Cette question mit le comble au supplice qu’éprouvait Mathilde en écoutant le maréchal. Elle s’efforça vainement d’y répondre par quelque plaisanterie, il y avait des larmes au fond de sa gaieté ; et lorsqu’en se levant de table elle prit le bras du maréchal, elle ne se sentit pas le courage de réclamer d’Albéric le dépôt qu’elle lui avait confié. Il la vit rentrer dans les salons sans même regarder s’il la suivait, et prendre ensuite le chemin du vestibule. Un moment après, il entend appeler les gens de la duchesse de Lisieux ; il veut la rejoindre, lui parler ; mais plusieurs personnes l’entourent, et le maréchal ne la quitte pas. C’est lui va la conduire jusqu’à sa voiture, Albéric n’a plus aucun moyen de lui apprendre ce qu’il éprouve, l’ivresse où l’a plongé le peu de mots qu’elle lui a dits, l’impression qu’il conservera éternellement du regard qui les accompagnait ; enfin, dans cet instant cruel, il donnerait jusqu’à son espérance pour retrouver le peu de moments qu’il vient de laisser échapper sans lui parler de son amour. Il sait trop que loin de lui tout conspire contre le triomphe de cet amour, dont il voulait douter lui-même ; il prévoit tout ce que la perfide prudence des gens qui l’accusent de méchanceté va tenter pour détruire sa faible puissance sur le cœur de Mathilde ; et son esprit, si adroit à se préserver des piéges qu’on lui tend, ne sait comment la prévenir du mal qu’on veut leur faire à tous deux. Il a donné tant d’armes contre lui quand il n’aimait qu’à combattre, que le jour où il se sent vaincu, il doit être accablé.

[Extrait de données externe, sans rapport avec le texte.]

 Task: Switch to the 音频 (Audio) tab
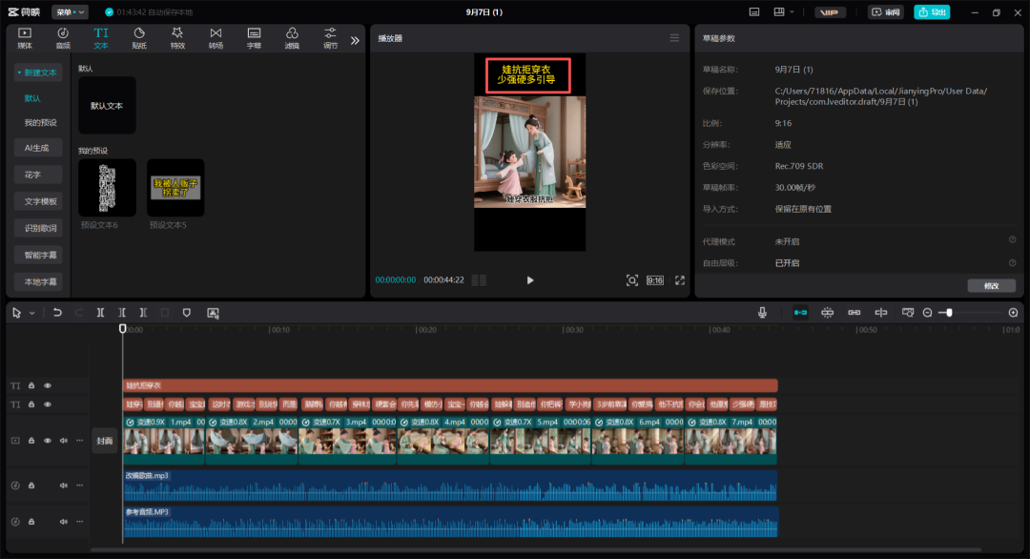63,37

Tout entier à ces réflexions pénibles, il était parvenu presque involontairement dans le vestibule, et se disposait à quitter une fête que le départ de madame de Lisieux allait rendre déserte pour lui, lorsque mesdames de Cérolle, suivies de M. Ribet, vinrent le réclamer pour entendre chanter les nouvelles romances de M. B…

— Elles sont ravissantes, disaient ces dames, et vous ne pouvez vous refuser à les entendre. D’ailleurs, madame la baronne du Renel a cent choses à vous dire.

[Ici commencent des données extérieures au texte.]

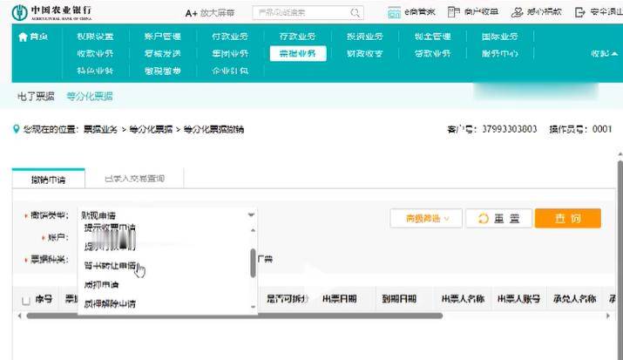The width and height of the screenshot is (623, 360).
Task: Open the 等分化票据 sub-navigation link
Action: coord(90,96)
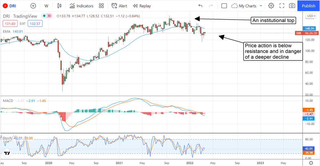Open the indicator templates grid icon

[x=101, y=6]
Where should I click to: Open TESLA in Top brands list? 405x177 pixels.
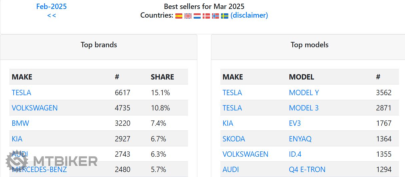21,92
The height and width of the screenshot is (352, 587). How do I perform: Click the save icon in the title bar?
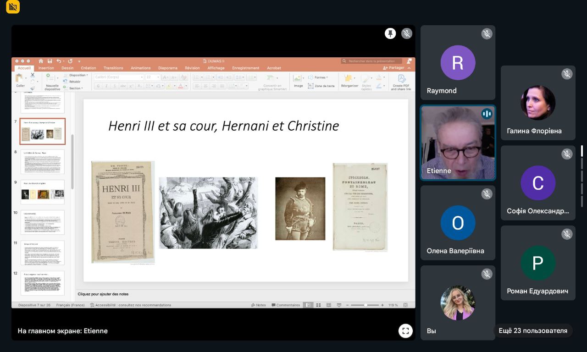50,61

— C’est trop de séductions à la fois, répondit Albéric, et j’ai un mal de tête qui ne permet pas d’en profiter.

— Vain prétexte, la musique vous fera du bien.

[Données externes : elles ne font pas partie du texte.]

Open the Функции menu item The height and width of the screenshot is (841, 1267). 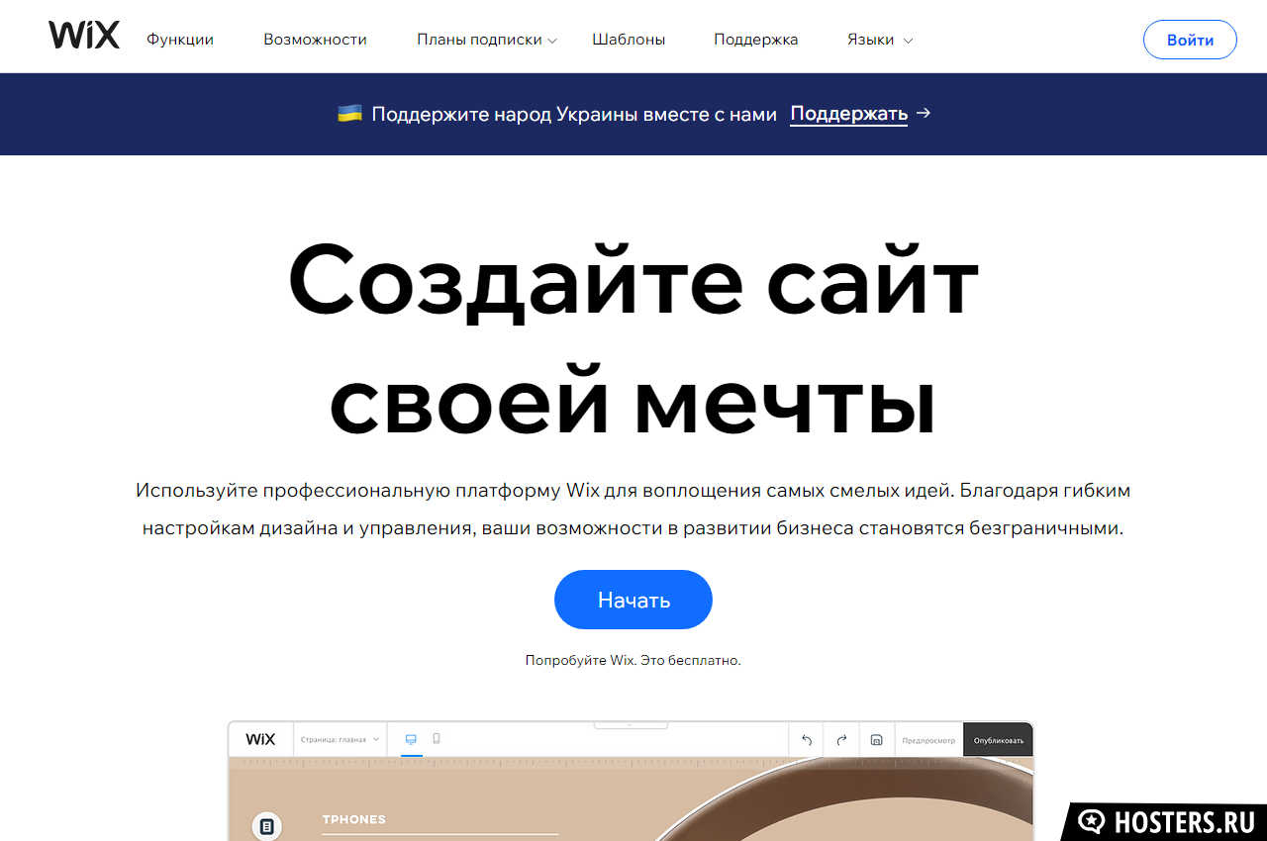coord(180,40)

— Et puis cher comte, il faut que nous convenions de l’heure pour après demain, dit M. Ribet en cherchant à faire rentrer Albéric.

— D’ici là je viendrai prendre les ordres de madame Ribet, répondit-il.

— Quoi ! ajouta madame de Cérolle, vous nous laisserez traverser toutes seules notre éternel faubourg, quand vous aviez promis de nous servir d’escorte ? J’ai dit à mes gens de ranger ma voiture près de la vôtre, afin que nous pussions partir au même moment, et vous risquez de l’attendre une heure, je vous en préviens.

— Si c’est ainsi, je profiterai de celle de M. de Lormier.

À ces mots, la duchesse de Lisieux, qui parlait à M. Ribet, éleva la voix pour le prier de lui faire savoir l’heure où il faudrait se rendre le surlendemain chez lui pour aller de là conduire les mariés à l’église.

— Ce sera, je pense, vers midi ; au reste, j’aurai l’honneur d’en instruire moi-même madame la duchesse, dit en s’inclinant profondément M. Ribet.

— Eh bien donc, après-demain à midi, répéta Mathilde en regardant Albéric ; je ne vous dis pas adieu.

Et elle sortit pour monter dans sa voiture : Albéric la suivit en dépit de M. de Lormier, qui le retenait par son habit, en lui criant de toutes ses forces :

— Mais restez donc, ce n’est pas encore la nôtre ; vous allez vous enrhumer, il fait un froid de loup.

Albéric ne s’embarrassait guère de ces prudentes recommandations. Il était déjà sur le perron, exposé, sans manteau, à la pluie glacée qui tombait ; et il regardait fermer la portière du landau de madame de Lisieux, avec une attention singulière ; car il espérait qu’il pouvait encore être aperçu d’elle, et qu’elle devinerait, en le voyant là, combien il était reconnaissant de cette phrase si commune pour tout le monde, et pour lui si pleine d’avenir :

Je ne vous dis pas adieu.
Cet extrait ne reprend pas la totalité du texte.